***** Supplied information *****

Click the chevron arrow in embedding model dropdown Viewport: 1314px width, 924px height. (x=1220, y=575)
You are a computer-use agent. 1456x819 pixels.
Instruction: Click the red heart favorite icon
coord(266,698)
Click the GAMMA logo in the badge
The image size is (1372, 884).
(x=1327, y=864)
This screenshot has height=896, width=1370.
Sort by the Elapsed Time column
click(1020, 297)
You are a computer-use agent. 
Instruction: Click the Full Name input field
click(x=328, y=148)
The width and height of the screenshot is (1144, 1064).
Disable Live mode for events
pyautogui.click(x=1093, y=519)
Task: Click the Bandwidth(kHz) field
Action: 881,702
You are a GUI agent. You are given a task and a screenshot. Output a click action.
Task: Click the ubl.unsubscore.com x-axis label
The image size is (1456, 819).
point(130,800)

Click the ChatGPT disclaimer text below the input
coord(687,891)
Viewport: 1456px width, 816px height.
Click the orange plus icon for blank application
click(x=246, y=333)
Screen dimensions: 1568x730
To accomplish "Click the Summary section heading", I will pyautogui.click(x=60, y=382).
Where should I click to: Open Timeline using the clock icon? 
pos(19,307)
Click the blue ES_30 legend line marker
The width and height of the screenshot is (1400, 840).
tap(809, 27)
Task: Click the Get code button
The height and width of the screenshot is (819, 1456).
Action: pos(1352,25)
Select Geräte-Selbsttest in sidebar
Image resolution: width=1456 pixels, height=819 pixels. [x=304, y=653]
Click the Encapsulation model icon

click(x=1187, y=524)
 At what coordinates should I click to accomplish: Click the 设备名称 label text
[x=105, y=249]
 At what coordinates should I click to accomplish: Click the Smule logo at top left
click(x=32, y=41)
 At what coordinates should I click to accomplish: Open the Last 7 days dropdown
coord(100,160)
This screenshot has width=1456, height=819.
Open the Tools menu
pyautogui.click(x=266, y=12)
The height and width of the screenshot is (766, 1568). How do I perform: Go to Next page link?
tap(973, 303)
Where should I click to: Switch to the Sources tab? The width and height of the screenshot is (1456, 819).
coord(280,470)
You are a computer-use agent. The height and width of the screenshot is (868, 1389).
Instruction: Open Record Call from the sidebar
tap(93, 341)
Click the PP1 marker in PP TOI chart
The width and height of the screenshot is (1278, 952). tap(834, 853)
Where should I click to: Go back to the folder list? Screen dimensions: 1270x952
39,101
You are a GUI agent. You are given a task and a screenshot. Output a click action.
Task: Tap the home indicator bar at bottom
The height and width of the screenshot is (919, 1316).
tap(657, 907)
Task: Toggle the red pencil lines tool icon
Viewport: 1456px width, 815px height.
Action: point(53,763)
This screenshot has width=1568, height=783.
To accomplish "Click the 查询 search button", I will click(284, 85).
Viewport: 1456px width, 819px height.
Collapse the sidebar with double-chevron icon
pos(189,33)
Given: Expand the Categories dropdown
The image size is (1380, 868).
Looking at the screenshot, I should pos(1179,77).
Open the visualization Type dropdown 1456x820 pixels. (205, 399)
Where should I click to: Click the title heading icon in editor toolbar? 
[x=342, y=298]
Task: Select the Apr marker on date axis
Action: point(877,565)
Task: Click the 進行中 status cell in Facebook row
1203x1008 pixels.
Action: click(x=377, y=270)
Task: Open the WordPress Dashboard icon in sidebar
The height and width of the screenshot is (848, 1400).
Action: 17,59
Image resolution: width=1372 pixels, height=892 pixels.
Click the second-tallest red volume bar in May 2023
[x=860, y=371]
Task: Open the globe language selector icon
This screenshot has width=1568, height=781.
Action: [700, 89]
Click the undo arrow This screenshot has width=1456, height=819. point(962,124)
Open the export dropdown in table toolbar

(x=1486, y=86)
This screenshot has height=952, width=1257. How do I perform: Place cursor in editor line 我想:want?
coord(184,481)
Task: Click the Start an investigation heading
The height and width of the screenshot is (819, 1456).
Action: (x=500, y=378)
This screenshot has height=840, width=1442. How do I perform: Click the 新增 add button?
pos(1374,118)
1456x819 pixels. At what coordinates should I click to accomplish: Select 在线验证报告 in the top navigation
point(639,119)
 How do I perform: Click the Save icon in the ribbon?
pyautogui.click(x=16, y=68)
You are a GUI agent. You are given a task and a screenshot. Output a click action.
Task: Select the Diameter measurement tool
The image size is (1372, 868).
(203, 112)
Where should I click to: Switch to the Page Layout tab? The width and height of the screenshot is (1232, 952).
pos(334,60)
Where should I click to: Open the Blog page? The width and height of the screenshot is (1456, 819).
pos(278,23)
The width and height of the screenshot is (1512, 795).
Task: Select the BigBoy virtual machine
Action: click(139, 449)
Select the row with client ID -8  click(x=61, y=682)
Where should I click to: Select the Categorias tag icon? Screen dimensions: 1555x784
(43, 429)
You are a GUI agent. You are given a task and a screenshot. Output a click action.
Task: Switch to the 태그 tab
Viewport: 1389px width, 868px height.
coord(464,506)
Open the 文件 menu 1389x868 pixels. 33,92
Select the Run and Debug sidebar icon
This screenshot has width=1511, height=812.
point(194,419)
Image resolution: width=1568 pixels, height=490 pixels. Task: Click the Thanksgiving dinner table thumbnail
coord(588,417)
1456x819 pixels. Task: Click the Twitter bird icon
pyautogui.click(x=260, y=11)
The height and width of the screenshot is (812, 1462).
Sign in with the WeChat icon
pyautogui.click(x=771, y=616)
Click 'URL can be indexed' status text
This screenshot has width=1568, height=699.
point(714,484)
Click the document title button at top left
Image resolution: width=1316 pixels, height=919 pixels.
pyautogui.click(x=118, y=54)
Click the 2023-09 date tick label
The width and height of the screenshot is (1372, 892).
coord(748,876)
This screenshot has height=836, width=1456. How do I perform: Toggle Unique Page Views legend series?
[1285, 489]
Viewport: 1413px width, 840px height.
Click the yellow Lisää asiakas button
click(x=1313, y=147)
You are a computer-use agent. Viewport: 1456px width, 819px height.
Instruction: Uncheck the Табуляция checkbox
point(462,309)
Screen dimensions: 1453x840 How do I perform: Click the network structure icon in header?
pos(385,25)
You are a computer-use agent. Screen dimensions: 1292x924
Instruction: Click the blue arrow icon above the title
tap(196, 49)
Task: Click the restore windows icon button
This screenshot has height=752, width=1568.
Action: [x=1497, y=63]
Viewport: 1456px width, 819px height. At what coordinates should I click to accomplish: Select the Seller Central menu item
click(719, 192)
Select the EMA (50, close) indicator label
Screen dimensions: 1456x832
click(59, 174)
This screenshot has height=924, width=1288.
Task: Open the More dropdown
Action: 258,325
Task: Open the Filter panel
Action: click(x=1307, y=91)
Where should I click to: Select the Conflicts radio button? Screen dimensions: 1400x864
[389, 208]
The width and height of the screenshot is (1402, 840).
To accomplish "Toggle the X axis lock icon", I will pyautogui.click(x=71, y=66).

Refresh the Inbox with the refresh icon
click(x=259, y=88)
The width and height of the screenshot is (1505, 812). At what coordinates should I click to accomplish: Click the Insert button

*****

» Work instruction: The full set of entries must be restated exactly, with none omitted.

» Result:
Click the chevron arrow in embedding model dropdown Viewport: 1314px width, 924px height. (x=1220, y=575)
You are a computer-use agent. 1456x819 pixels.
Instruction: Click the red heart favorite icon
coord(266,698)
Click the GAMMA logo in the badge
The image size is (1372, 884).
(x=1327, y=864)
This screenshot has height=896, width=1370.
Sort by the Elapsed Time column
click(1020, 297)
You are a computer-use agent. 
Instruction: Click the Full Name input field
click(x=328, y=148)
The width and height of the screenshot is (1144, 1064).
Disable Live mode for events
pyautogui.click(x=1093, y=519)
Task: Click the Bandwidth(kHz) field
Action: 881,702
You are a GUI agent. You are given a task and a screenshot. Output a click action.
Task: Click the ubl.unsubscore.com x-axis label
The image size is (1456, 819).
point(130,800)

Click the ChatGPT disclaimer text below the input
coord(687,891)
Viewport: 1456px width, 816px height.
Click the orange plus icon for blank application
click(x=246, y=333)
Screen dimensions: 1568x730
To accomplish "Click the Summary section heading", I will pyautogui.click(x=60, y=382).
Where should I click to: Open Timeline using the clock icon? 
pos(19,307)
Click the blue ES_30 legend line marker
The width and height of the screenshot is (1400, 840).
tap(809, 27)
Task: Click the Get code button
The height and width of the screenshot is (819, 1456).
Action: pos(1352,25)
Select Geräte-Selbsttest in sidebar
Image resolution: width=1456 pixels, height=819 pixels. [x=304, y=653]
Click the Encapsulation model icon

click(x=1187, y=524)
 At what coordinates should I click to accomplish: Click the 设备名称 label text
[x=105, y=249]
 At what coordinates should I click to accomplish: Click the Smule logo at top left
click(x=32, y=41)
 At what coordinates should I click to accomplish: Open the Last 7 days dropdown
coord(100,160)
This screenshot has width=1456, height=819.
Open the Tools menu
pyautogui.click(x=266, y=12)
The height and width of the screenshot is (766, 1568). How do I perform: Go to Next page link?
tap(973, 303)
Where should I click to: Switch to the Sources tab? The width and height of the screenshot is (1456, 819).
coord(280,470)
You are a computer-use agent. The height and width of the screenshot is (868, 1389).
Instruction: Open Record Call from the sidebar
tap(93, 341)
Click the PP1 marker in PP TOI chart
The width and height of the screenshot is (1278, 952). tap(834, 853)
Where should I click to: Go back to the folder list? Screen dimensions: 1270x952
39,101
You are a GUI agent. You are given a task and a screenshot. Output a click action.
Task: Tap the home indicator bar at bottom
The height and width of the screenshot is (919, 1316).
tap(657, 907)
Task: Toggle the red pencil lines tool icon
Viewport: 1456px width, 815px height.
Action: point(53,763)
This screenshot has width=1568, height=783.
To accomplish "Click the 查询 search button", I will click(284, 85).
Viewport: 1456px width, 819px height.
Collapse the sidebar with double-chevron icon
pos(189,33)
Given: Expand the Categories dropdown
The image size is (1380, 868).
Looking at the screenshot, I should pos(1179,77).
Open the visualization Type dropdown 1456x820 pixels. (205, 399)
Where should I click to: Click the title heading icon in editor toolbar? 
[x=342, y=298]
Task: Select the Apr marker on date axis
Action: point(877,565)
Task: Click the 進行中 status cell in Facebook row
1203x1008 pixels.
Action: click(x=377, y=270)
Task: Open the WordPress Dashboard icon in sidebar
The height and width of the screenshot is (848, 1400).
Action: 17,59
Image resolution: width=1372 pixels, height=892 pixels.
Click the second-tallest red volume bar in May 2023
[x=860, y=371]
Task: Open the globe language selector icon
This screenshot has width=1568, height=781.
Action: [700, 89]
Click the undo arrow This screenshot has width=1456, height=819. point(962,124)
Open the export dropdown in table toolbar

(x=1486, y=86)
This screenshot has height=952, width=1257. How do I perform: Place cursor in editor line 我想:want?
coord(184,481)
Task: Click the Start an investigation heading
The height and width of the screenshot is (819, 1456).
Action: (x=500, y=378)
This screenshot has height=840, width=1442. How do I perform: Click the 新增 add button?
pos(1374,118)
1456x819 pixels. At what coordinates should I click to accomplish: Select 在线验证报告 in the top navigation
point(639,119)
 How do I perform: Click the Save icon in the ribbon?
pyautogui.click(x=16, y=68)
You are a GUI agent. You are given a task and a screenshot. Output a click action.
Task: Select the Diameter measurement tool
The image size is (1372, 868).
(203, 112)
Where should I click to: Switch to the Page Layout tab? The width and height of the screenshot is (1232, 952).
pos(334,60)
Where should I click to: Open the Blog page? The width and height of the screenshot is (1456, 819).
pos(278,23)
The width and height of the screenshot is (1512, 795).
Task: Select the BigBoy virtual machine
Action: click(139, 449)
Select the row with client ID -8  click(x=61, y=682)
Where should I click to: Select the Categorias tag icon? Screen dimensions: 1555x784
(43, 429)
You are a GUI agent. You are given a task and a screenshot. Output a click action.
Task: Switch to the 태그 tab
Viewport: 1389px width, 868px height.
coord(464,506)
Open the 文件 menu 1389x868 pixels. 33,92
Select the Run and Debug sidebar icon
This screenshot has width=1511, height=812.
point(194,419)
Image resolution: width=1568 pixels, height=490 pixels. Task: Click the Thanksgiving dinner table thumbnail
coord(588,417)
1456x819 pixels. Task: Click the Twitter bird icon
pyautogui.click(x=260, y=11)
The height and width of the screenshot is (812, 1462).
Sign in with the WeChat icon
pyautogui.click(x=771, y=616)
Click 'URL can be indexed' status text
This screenshot has width=1568, height=699.
point(714,484)
Click the document title button at top left
Image resolution: width=1316 pixels, height=919 pixels.
pyautogui.click(x=118, y=54)
Click the 2023-09 date tick label
The width and height of the screenshot is (1372, 892).
coord(748,876)
This screenshot has height=836, width=1456. How do I perform: Toggle Unique Page Views legend series?
[1285, 489]
Viewport: 1413px width, 840px height.
Click the yellow Lisää asiakas button
click(x=1313, y=147)
You are a computer-use agent. Viewport: 1456px width, 819px height.
Instruction: Uncheck the Табуляция checkbox
point(462,309)
Screen dimensions: 1453x840 How do I perform: Click the network structure icon in header?
pos(385,25)
You are a computer-use agent. Screen dimensions: 1292x924
Instruction: Click the blue arrow icon above the title
tap(196, 49)
Task: Click the restore windows icon button
This screenshot has height=752, width=1568.
Action: [x=1497, y=63]
Viewport: 1456px width, 819px height. At what coordinates should I click to accomplish: Select the Seller Central menu item
click(719, 192)
Select the EMA (50, close) indicator label
Screen dimensions: 1456x832
click(59, 174)
This screenshot has height=924, width=1288.
Task: Open the More dropdown
Action: 258,325
Task: Open the Filter panel
Action: click(x=1307, y=91)
Where should I click to: Select the Conflicts radio button? Screen dimensions: 1400x864
[389, 208]
The width and height of the screenshot is (1402, 840).
To accomplish "Toggle the X axis lock icon", I will pyautogui.click(x=71, y=66).

Refresh the Inbox with the refresh icon
click(x=259, y=88)
The width and height of the screenshot is (1505, 812). At what coordinates should I click to accomplish: Click the Insert button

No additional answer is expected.